Uzmanlar, sedir ağacından yapılan ana yapılarındaki çivi kullanımının olmadığı ve kültürel açıdan önemli olan değirmen ve ambarların büyük bir kısmının yangın sonucunda tamamen yok olduğunu, ancak bazı bölümlerin esaslı onarım ile restore edilebileceğini raporlamıştır. Rapor, korumalı varlığın ve bağlı olduğu ambarların etrafında yeni bir yangın riskine karşı önlemler alınması gerektiğini vurgulamıştır. Antalya Büyükşehir Belediyesi İtfaiye Dairesi’nin raporunda ise yangının çıkış nedeninin ‘şüpheli’ olarak kaydedildiği belirtilmiştir.
Antalya Valiliği Kültür Varlıkları Birim Müdürü Cemil Karabayram, Hürriyet’e yaptığı açıklamada, tarihi değirmenin yok edilmesiyle ilgili sürece değinerek, “Bu yapı, Osmanlı döneminden günümüze ulaşan önemli bir yapıdır. Yapı, özel mülkiyet üzerinde bulunmaktadır. Biz bu yapının korunması ve gelecek nesillere aktarılması için özel bir proje başlatmıştık.

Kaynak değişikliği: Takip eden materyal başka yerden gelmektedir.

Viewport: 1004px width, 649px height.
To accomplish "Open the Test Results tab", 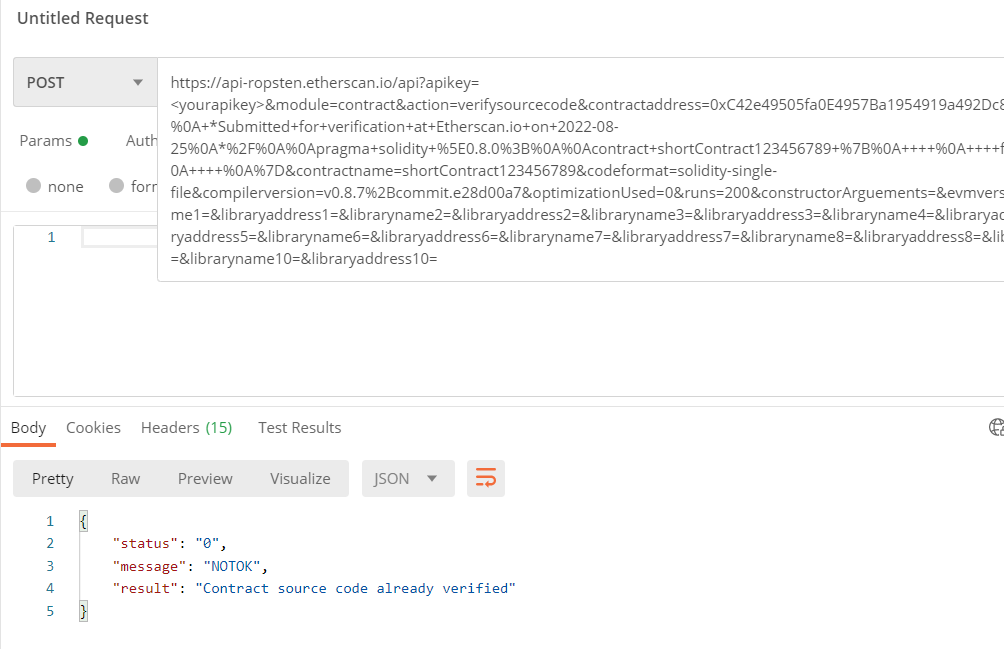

Proje tamamlandıktan hemen sonra burada bir yangın çıktı. Resmi raporlarda da kasıt olduğu ifade edilmektedir.” şeklinde konuşmuştur.
Karabayram, yapı üzerinde bulunan toprağın da korumalı olduğunu hatırlatarak, “Maalesef bazı kişilerin tescili kaldırmak amacıyla bu tür eylemlere başvurduğunu biliyoruz. Ancak unutulmamalıdır ki, yapı yakılsa bile tescil kalkmaz. Çünkü biz yapının bulunduğu toprağı da tescil etmekteyiz. Ahşap camilerimizin UNESCO Dünya Kültür Mirası listesine girdiği bir dönemde, benzersiz taşı ve ahşabı ile bir yapının yakılması gerçekten çok üzücü bir durumdur. Bugün o yapıda kullanılan yaşta sedir ağacı bulmak bile neredeyse imkansızdır.” şeklinde ifade etmiştir.